++++ THE RECORDS
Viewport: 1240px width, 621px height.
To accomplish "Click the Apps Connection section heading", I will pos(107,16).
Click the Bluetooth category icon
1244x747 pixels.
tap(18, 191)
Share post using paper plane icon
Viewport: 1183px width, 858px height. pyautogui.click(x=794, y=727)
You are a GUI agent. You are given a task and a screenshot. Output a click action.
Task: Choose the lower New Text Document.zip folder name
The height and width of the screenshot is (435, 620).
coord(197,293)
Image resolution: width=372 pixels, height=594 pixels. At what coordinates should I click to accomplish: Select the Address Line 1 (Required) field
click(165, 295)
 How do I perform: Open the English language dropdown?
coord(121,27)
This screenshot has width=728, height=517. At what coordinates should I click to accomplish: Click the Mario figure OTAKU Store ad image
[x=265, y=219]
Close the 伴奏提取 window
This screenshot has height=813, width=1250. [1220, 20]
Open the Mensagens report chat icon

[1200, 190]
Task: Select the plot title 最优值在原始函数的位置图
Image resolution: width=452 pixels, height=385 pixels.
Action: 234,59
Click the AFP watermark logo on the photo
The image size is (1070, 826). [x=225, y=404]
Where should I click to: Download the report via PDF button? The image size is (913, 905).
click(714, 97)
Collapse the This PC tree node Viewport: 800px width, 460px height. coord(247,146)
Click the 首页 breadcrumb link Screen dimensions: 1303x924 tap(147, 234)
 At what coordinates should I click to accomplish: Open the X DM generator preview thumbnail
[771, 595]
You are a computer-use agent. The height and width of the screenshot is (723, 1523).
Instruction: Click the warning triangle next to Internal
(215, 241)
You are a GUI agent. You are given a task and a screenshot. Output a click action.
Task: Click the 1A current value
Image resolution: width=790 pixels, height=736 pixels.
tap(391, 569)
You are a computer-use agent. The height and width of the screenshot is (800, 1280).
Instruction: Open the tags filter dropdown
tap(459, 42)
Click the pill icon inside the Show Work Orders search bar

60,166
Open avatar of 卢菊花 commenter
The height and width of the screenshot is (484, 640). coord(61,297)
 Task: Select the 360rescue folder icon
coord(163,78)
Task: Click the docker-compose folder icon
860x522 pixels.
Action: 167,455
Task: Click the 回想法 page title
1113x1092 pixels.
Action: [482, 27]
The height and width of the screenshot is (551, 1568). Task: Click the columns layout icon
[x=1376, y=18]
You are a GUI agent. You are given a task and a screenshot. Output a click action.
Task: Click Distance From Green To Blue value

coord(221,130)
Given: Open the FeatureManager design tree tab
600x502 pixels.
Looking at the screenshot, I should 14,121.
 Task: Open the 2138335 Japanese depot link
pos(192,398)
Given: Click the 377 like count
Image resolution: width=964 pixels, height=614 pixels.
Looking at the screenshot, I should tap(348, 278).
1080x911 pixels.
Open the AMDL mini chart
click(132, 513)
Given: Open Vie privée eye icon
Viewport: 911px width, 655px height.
++++++++
## EXERCISE REQUIREMENTS:
All lines above that hold the string "tree" should be copied.

## FINISHED EXERCISE:
Collapse the This PC tree node Viewport: 800px width, 460px height. coord(247,146)
Given: Open the FeatureManager design tree tab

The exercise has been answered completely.